* _Data records_
■ ■ ■ ■ ■

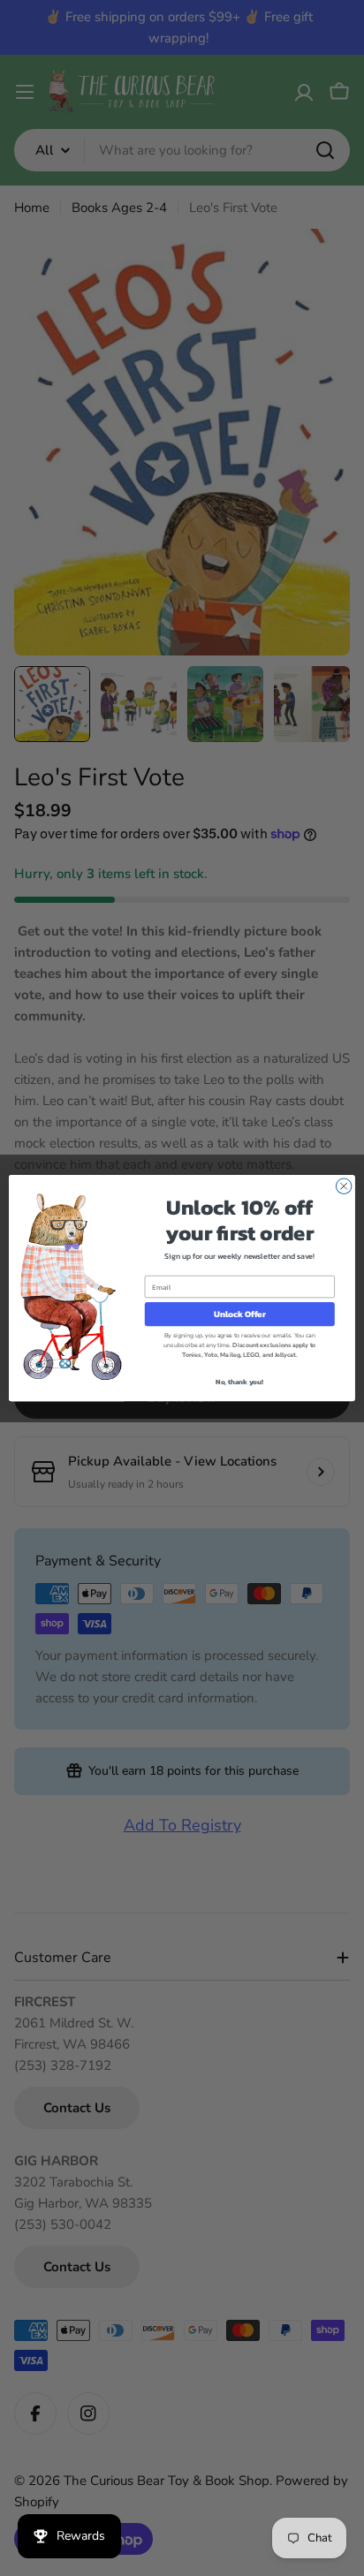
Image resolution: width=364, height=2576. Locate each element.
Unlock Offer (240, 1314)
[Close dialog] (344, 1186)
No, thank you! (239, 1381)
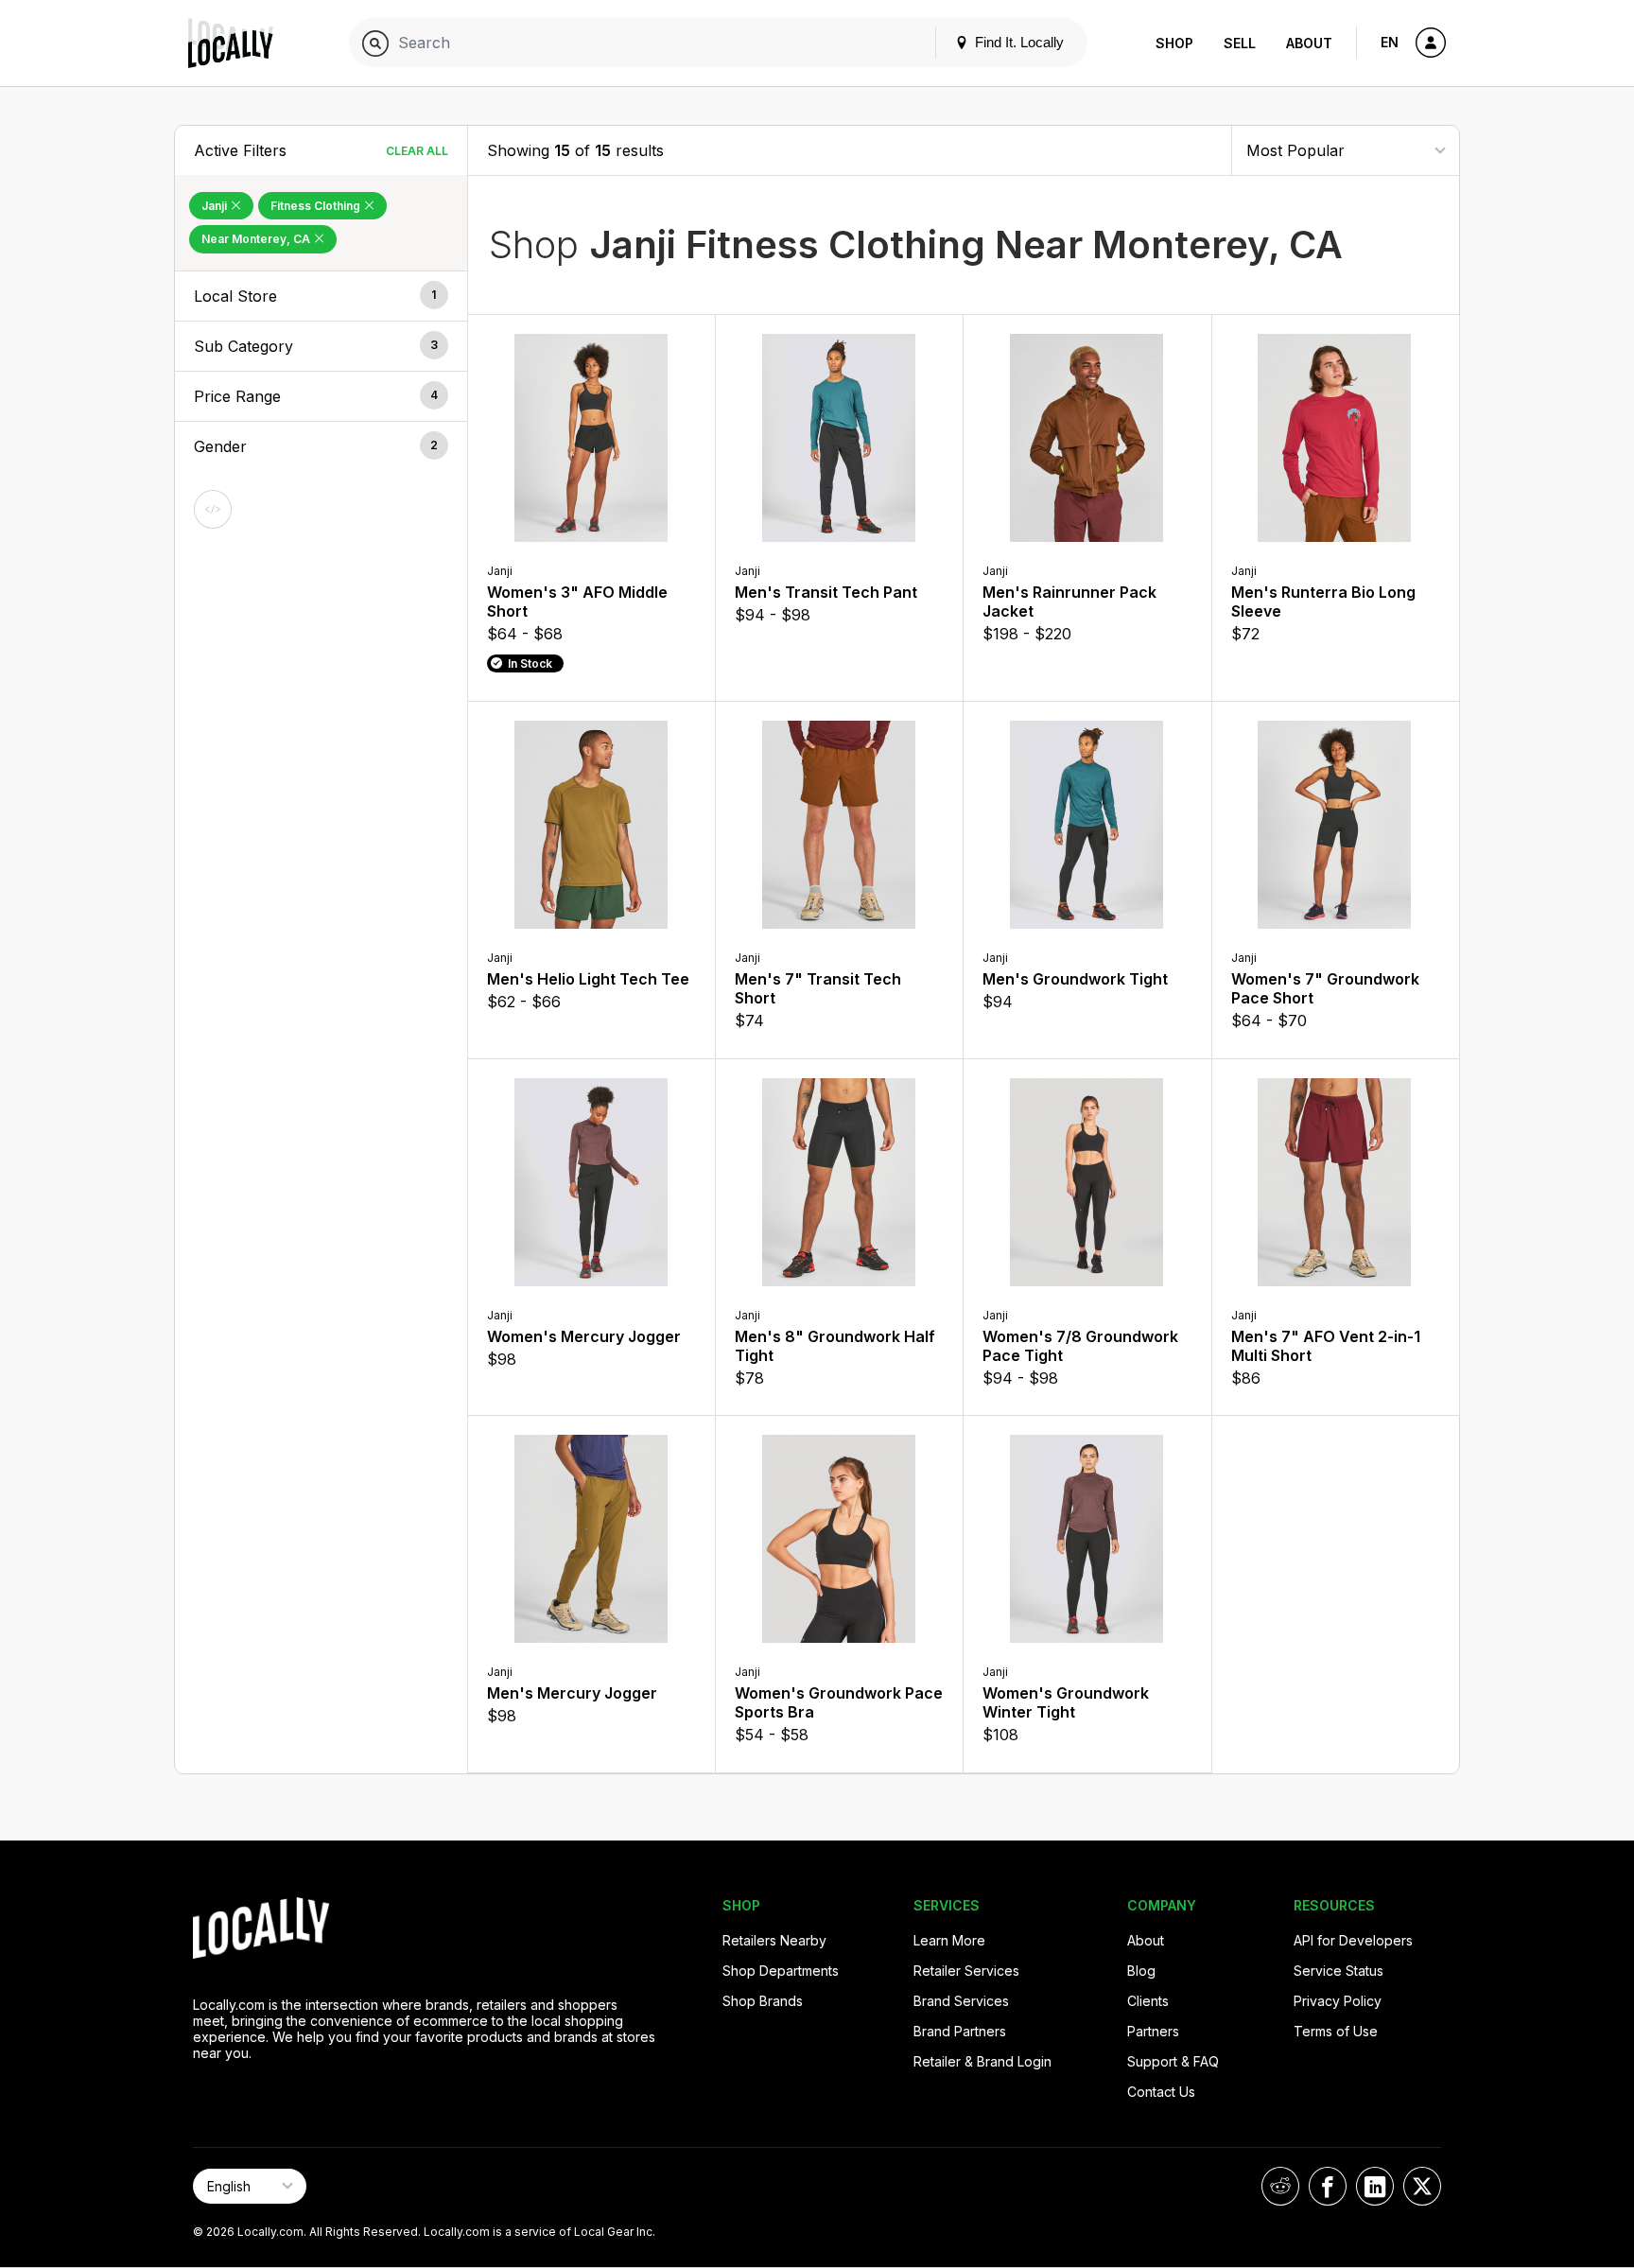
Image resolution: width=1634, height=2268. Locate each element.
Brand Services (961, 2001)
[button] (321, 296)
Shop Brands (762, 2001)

■ ■ ■ ■ ■

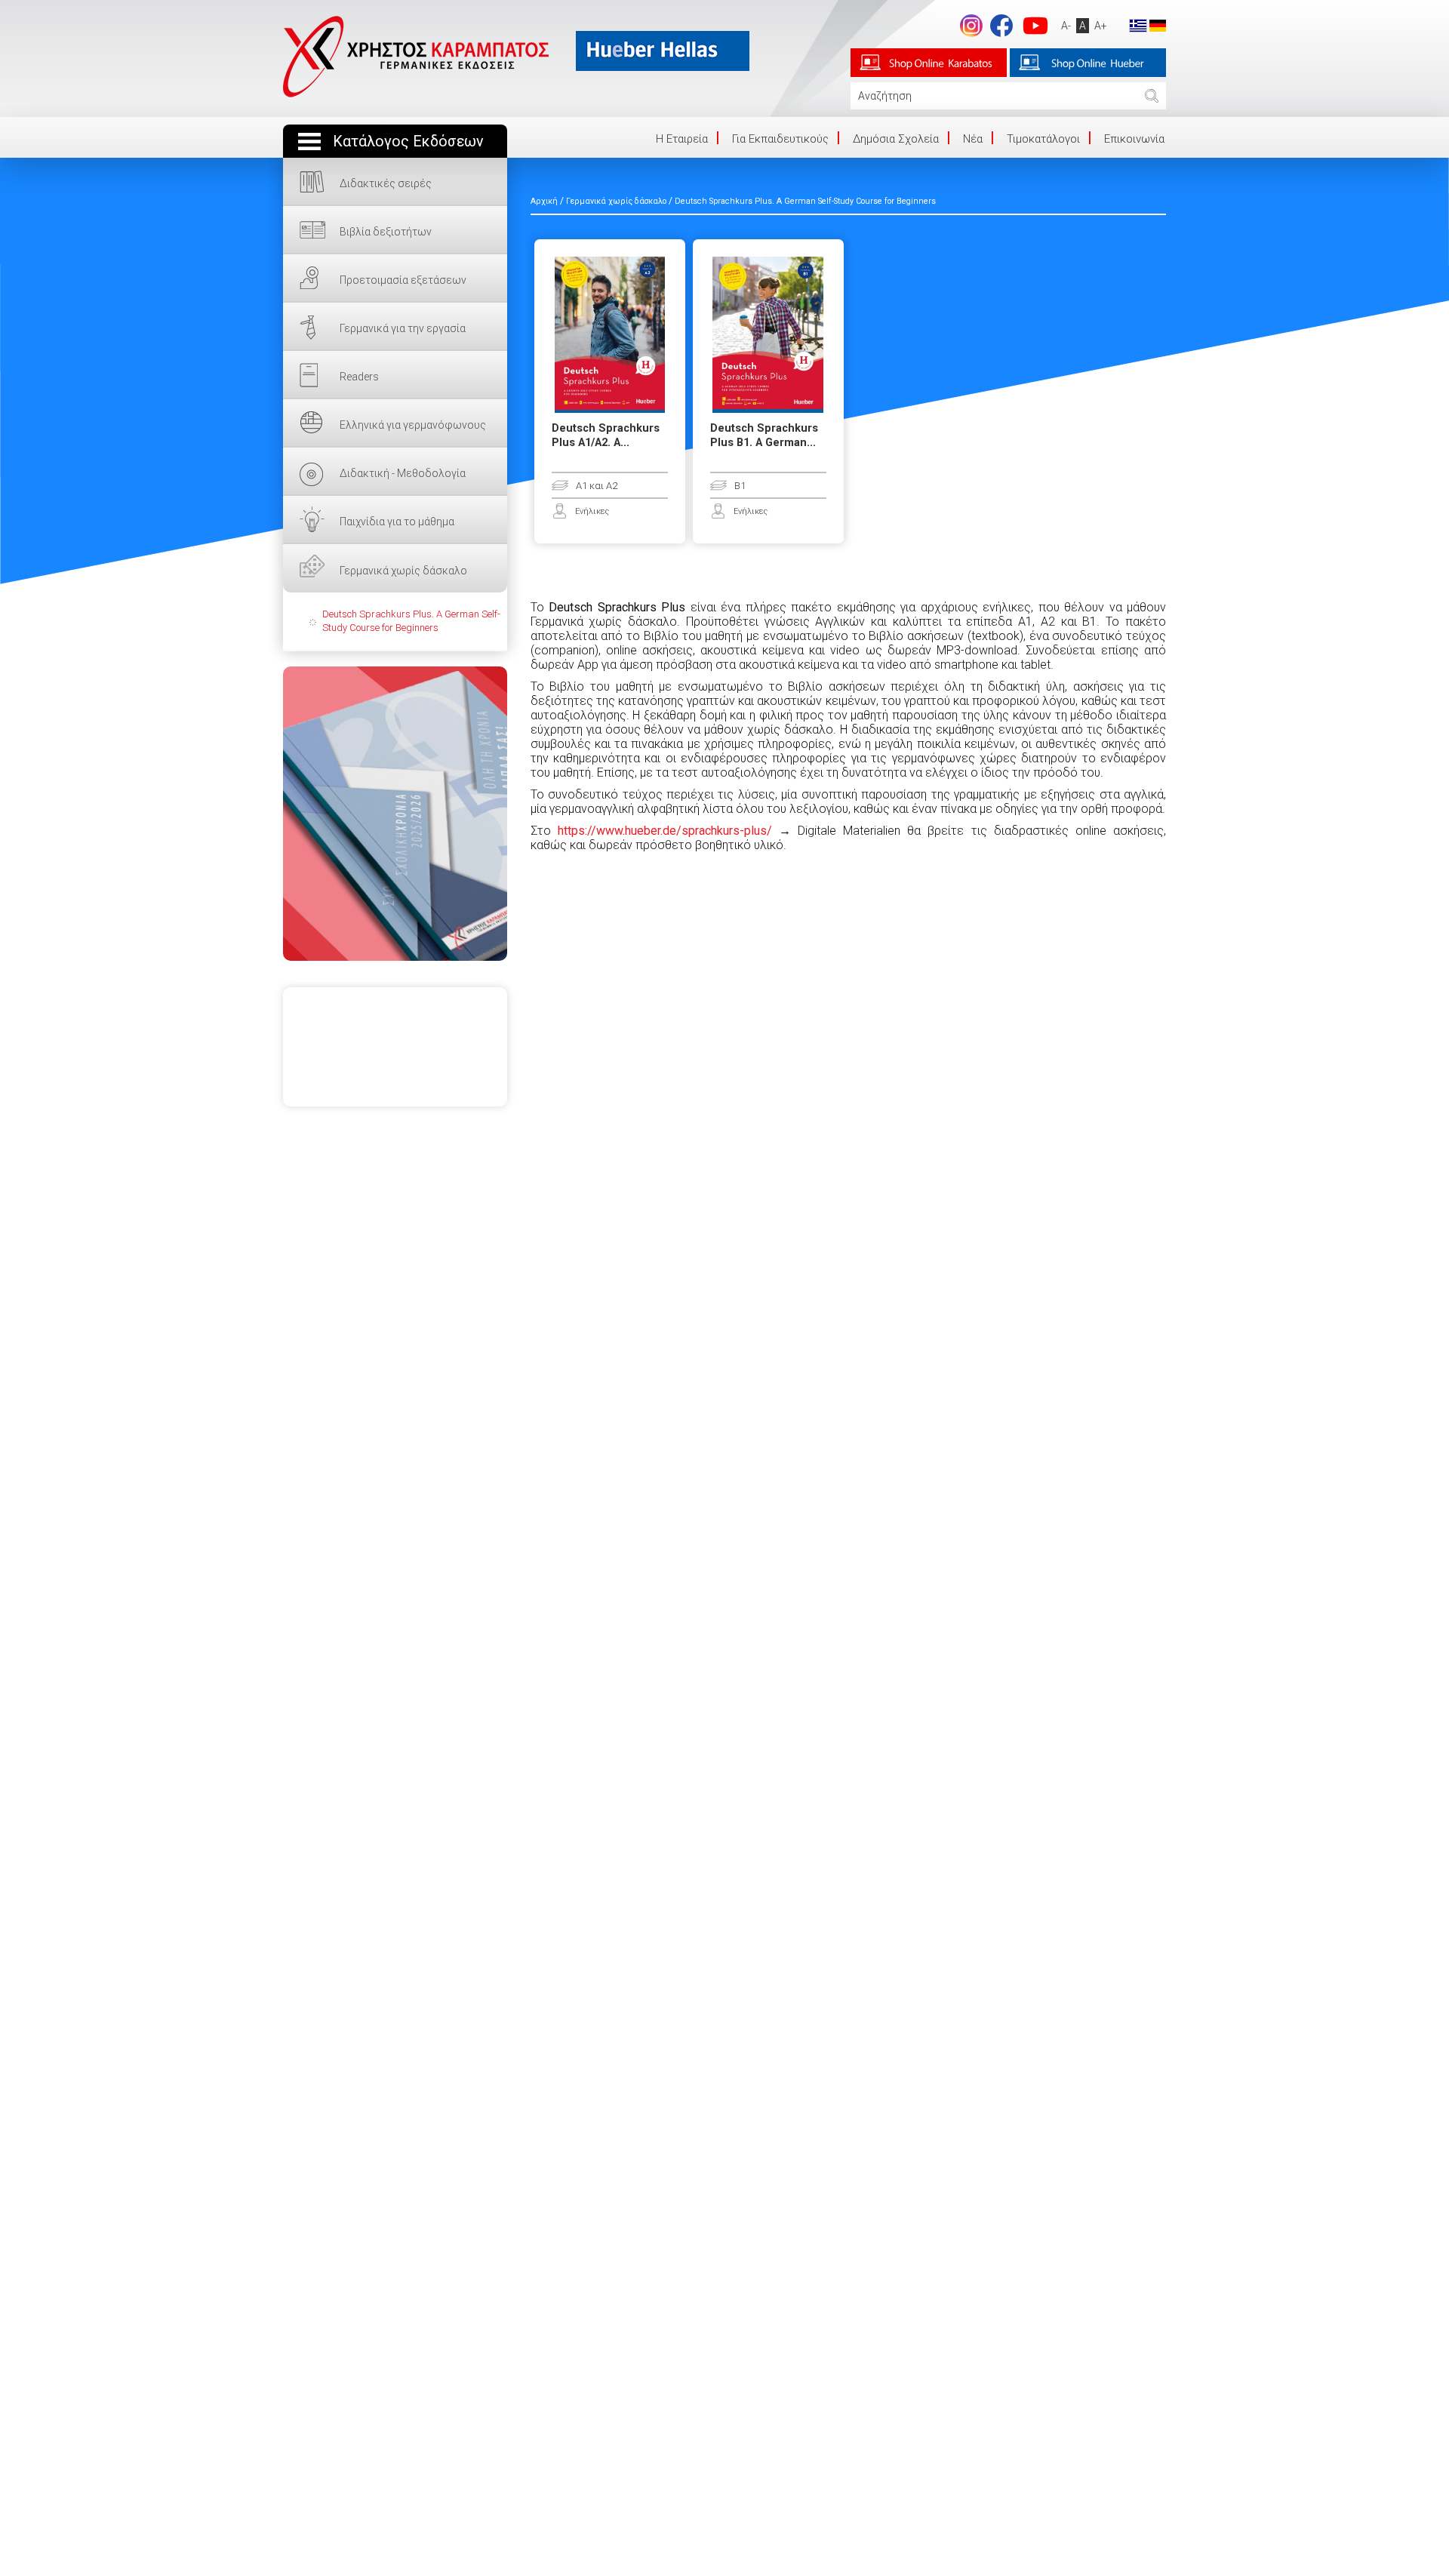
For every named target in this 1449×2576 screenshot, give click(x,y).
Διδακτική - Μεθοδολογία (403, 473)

■ ■ ■ ■ ■

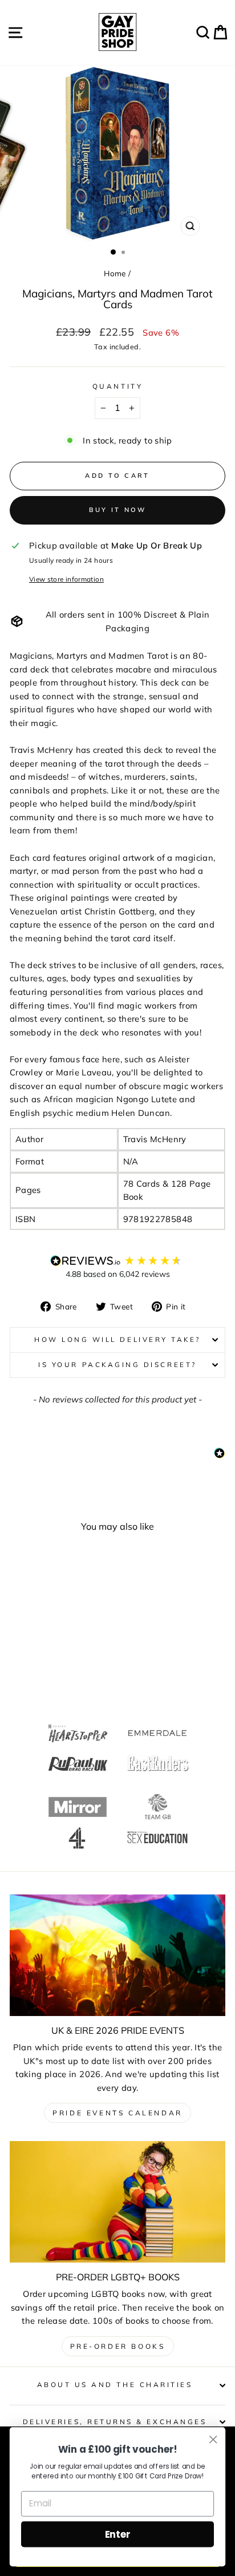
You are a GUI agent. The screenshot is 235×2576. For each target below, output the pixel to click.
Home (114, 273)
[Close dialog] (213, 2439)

■ ■ ■ ■ ■

* _Aim of the exercise_
Using the listing above, return word for word each line from the one that has "Image resolution: width=1634, height=2268." through the one that has "Shop Brands (762, 2001)", and no line outside that range.

* _Expected answer_
Image resolution: width=1634, height=2268. Locate each element.
Brand Services (961, 2001)
[button] (321, 296)
Shop Brands (762, 2001)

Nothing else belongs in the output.